My work in UX/UI and Product Design is driven by a long-standing interest in how people perceive, remember, and interact with visual systems. Long before I began designing digital products, I explored how images shape memory, imagination, and spatial understanding — studies that continue to influence my approach to design today.
I see design as a cognitive and visual process: it’s about creating clarity in complexity and turning abstract ideas into experiences people can intuitively understand and enjoy. These research projects reflect the foundation of that approach — a curiosity about perception and representation that translates, in my current work, into thoughtful interfaces and meaningful user experiences.
Dissertations
(2002-2005)
CONSTRUCTION OF A GAZE
Contribution and relationship between cinema and memory
This study emphasizes the role of the image in memory, both as a symbolic element and as a necessity in the process of recognition. From many perspectives, contemporary society is essentially governed by images. Photography, newspapers, posters, cinema, and television are the driving forces behind this new form of external world that surrounds us and, consequently, acts upon our memory. Media largely shape social life, generate an overabundance of information, and have truly transformed modes of communication.
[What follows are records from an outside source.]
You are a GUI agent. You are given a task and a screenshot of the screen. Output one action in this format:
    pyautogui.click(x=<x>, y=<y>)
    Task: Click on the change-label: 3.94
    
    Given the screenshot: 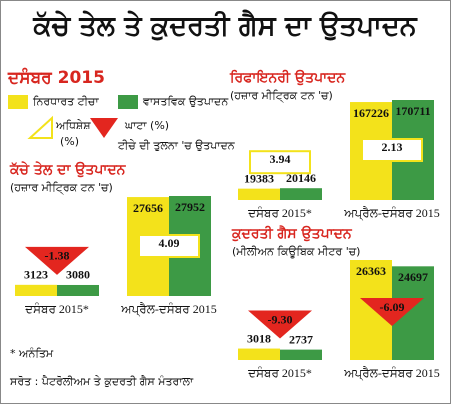 What is the action you would take?
    pyautogui.click(x=280, y=159)
    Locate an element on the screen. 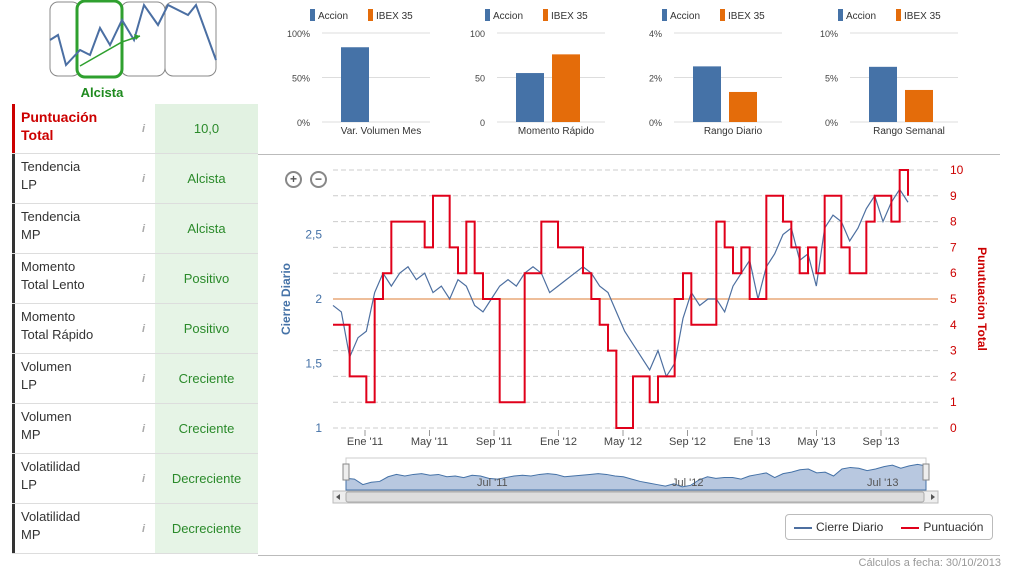  right-axis-tick: 10 is located at coordinates (957, 170).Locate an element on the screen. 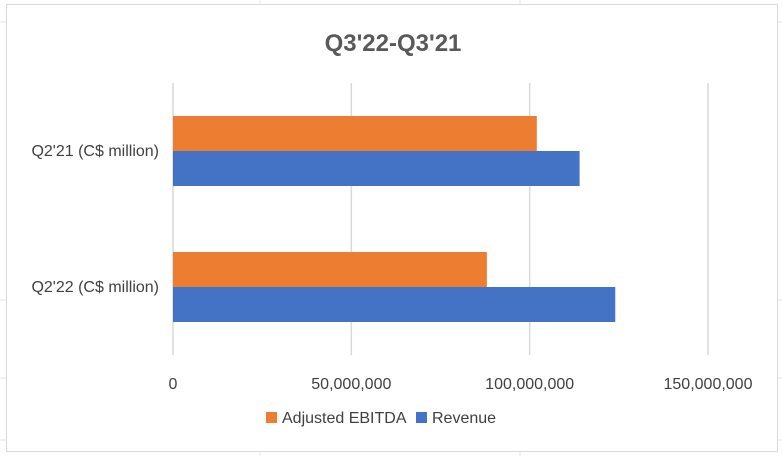 Image resolution: width=782 pixels, height=456 pixels. category-labels: Q2'21 (C$ million) Q2'22 (C$ million) is located at coordinates (95, 220).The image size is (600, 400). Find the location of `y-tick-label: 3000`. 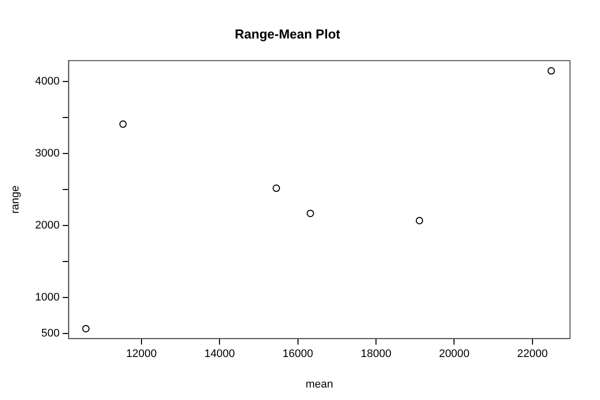

y-tick-label: 3000 is located at coordinates (48, 154).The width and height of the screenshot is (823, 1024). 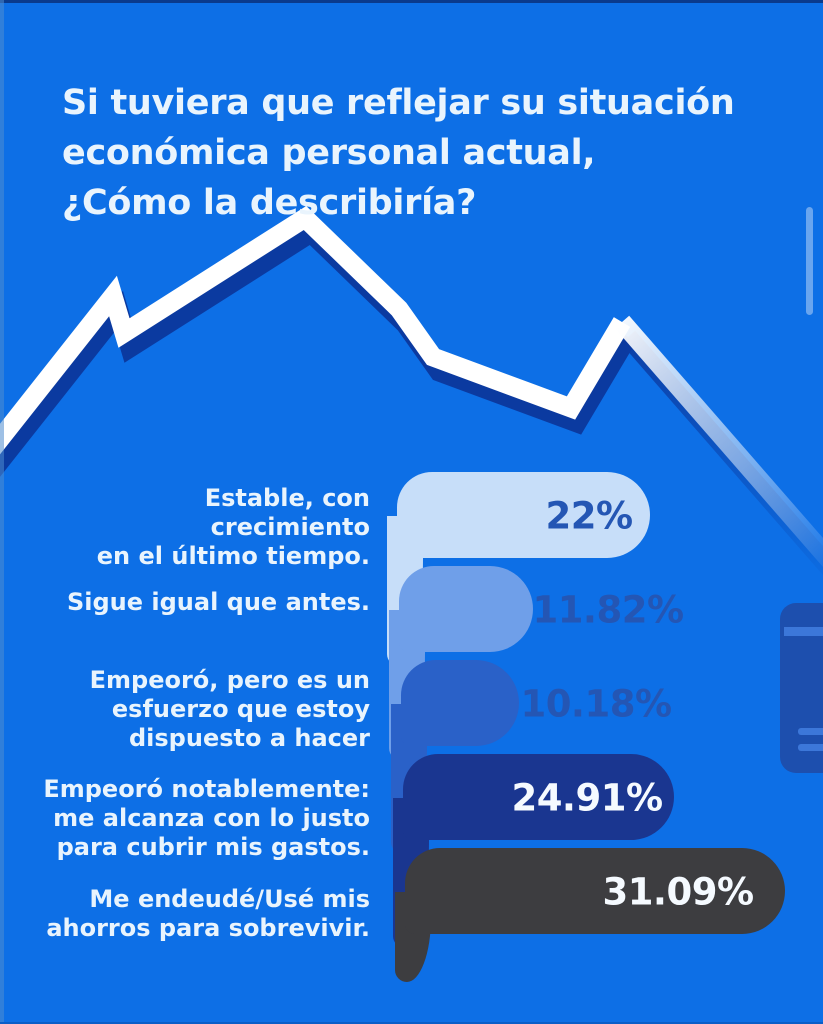 I want to click on trend-line-fade-tail, so click(x=718, y=441).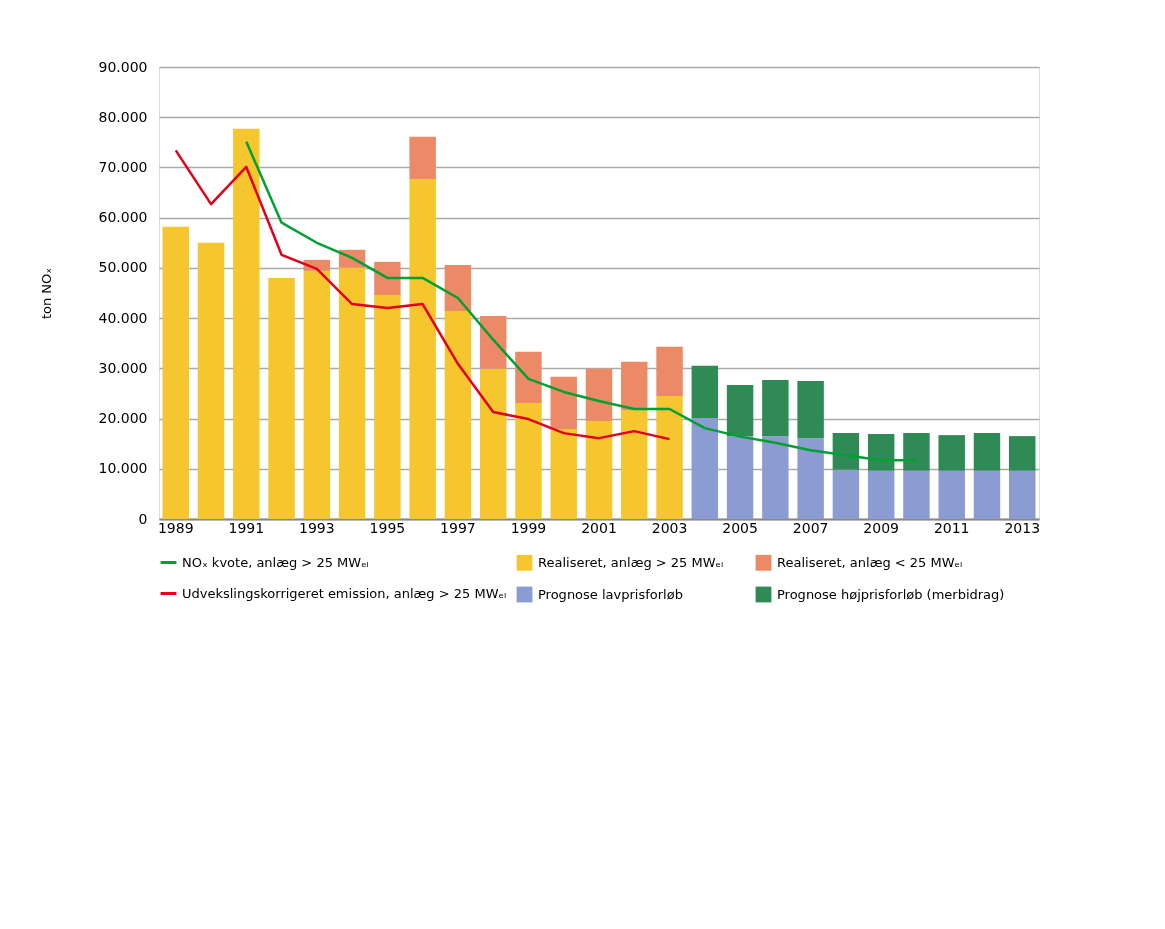  Describe the element at coordinates (952, 528) in the screenshot. I see `x-tick-label: 2011` at that location.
The result of this accumulation instinctively produces a desire to let ourselves be absorbed by illusion — by the imagination of a more comforting world. Media thus provide the ideal support for the manipulation of memory. It is primarily advertising images that create the illusions that enhance our personal sphere. These are images tied to the products we consume.
This intricate relationship between consumption and image can also be found in cinema. Our attraction to the cinematic and its illusory world appears first and foremost as a “suggestion from without,” to which we “yield without resistance,” for our activity is reduced to an extremely attentive and receptive passivity. The filmic image, among other things, allows for the composition of complex space-time relationships, delivering the sensation of a dislocation of reality.
Architecture, too, configures space and becomes a structure that organizes thought. The essential difference between an object and architecture as a mnemonic index lies in the fact that the former merely occupies space, whereas the latter configures it in time.
THE LAYERS OF IMAGINATION
of a green city: after-sprawl
Since the early 20th century, the growing presence of photographic imagery in the world has come to characterize modernity. But what is the particularity of these representations in the theoretical formation and formulation of the city?
This thesis sets out to analyze forms of representation — images as a vivid commutative device within the network of informational exchange. The focus lies equally on research and production, but also on the diffusion and reception of architectural reflection.
The study examines an architectural theory that takes shape within modes of representation: the formulation of the urban phenomenon of dispersal through the study of After-Sprawl: research for the contemporary city by Xaveer De Geyter. His theory of the city, inscribed within a contemporary period, is composed of 80% images (photographs, maps, diagrams, collages, and montages) used to define both the spectacular and objective representations of existing conditions.
Xaveer De Geyter proposes new spatial situations that can emerge within urban dispersal. He superimposes onto the existing situation layers of imagination that act as attributes — an urban ready-made, a series of urban situations that overturn the current image of sprawl. The networked city stages itself through its negative space — the void. Figure and ground exchange roles.